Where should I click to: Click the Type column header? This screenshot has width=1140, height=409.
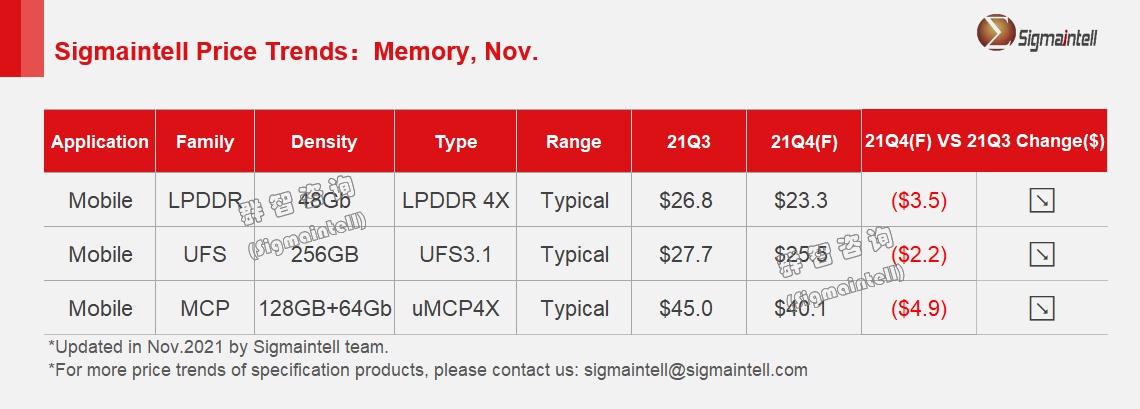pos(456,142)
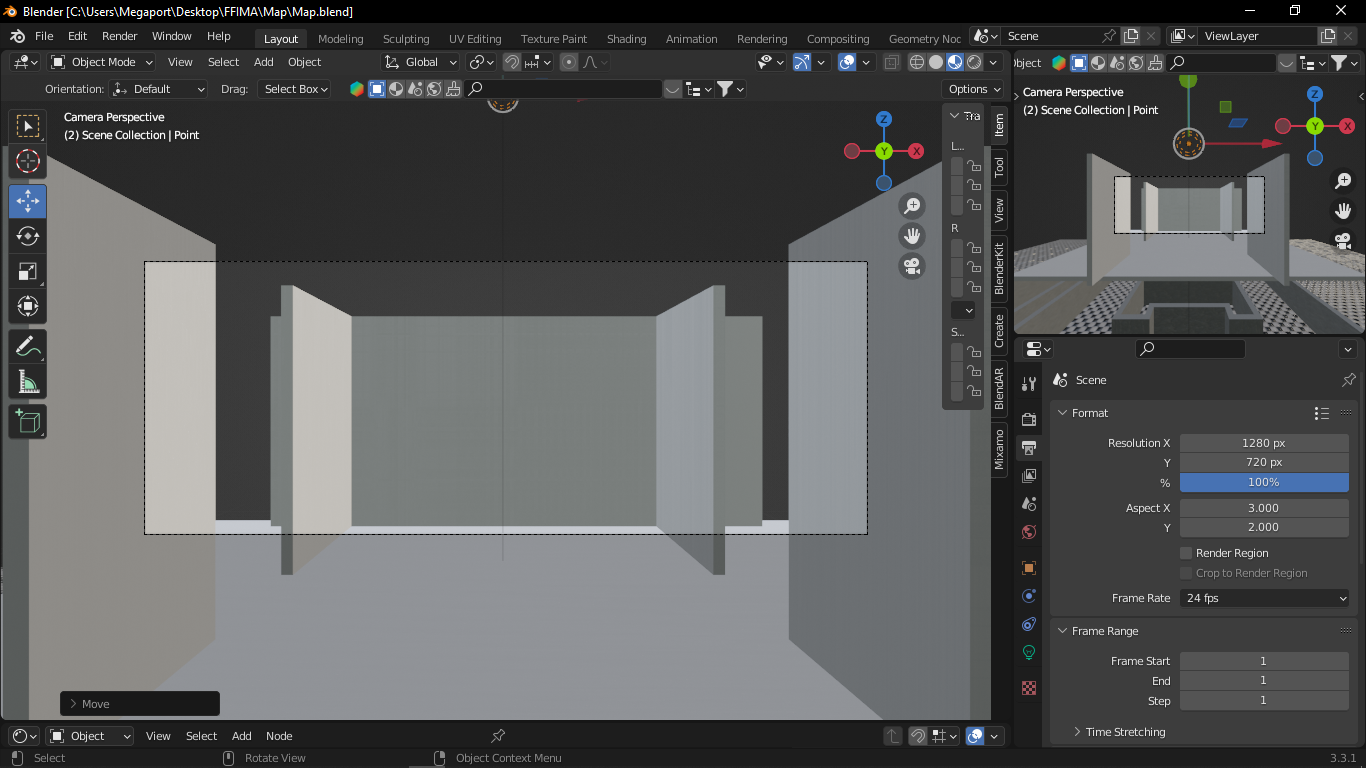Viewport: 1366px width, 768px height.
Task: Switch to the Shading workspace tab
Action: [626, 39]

════

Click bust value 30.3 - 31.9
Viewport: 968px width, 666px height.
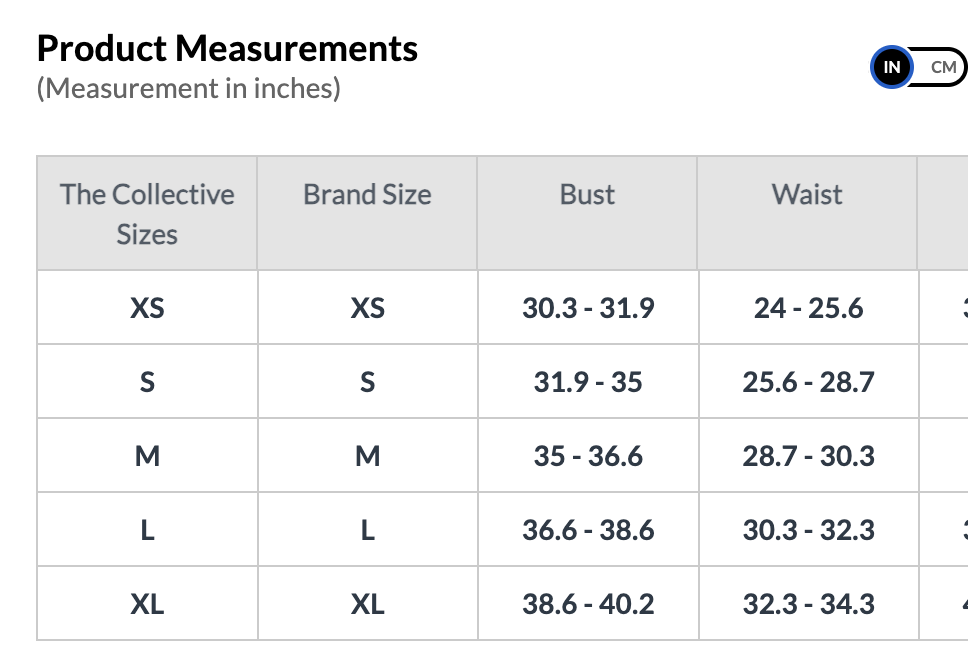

════

▶ _Task requirements_
Copy the lines of the data above exactly as written, beginning with the line containing "Click bust value 30.3 - 31.9" and ending with the line containing "Viewport: 968px width, 666px height.", and leave out all other lines.

▶ _Answer area_
Click bust value 30.3 - 31.9
Viewport: 968px width, 666px height.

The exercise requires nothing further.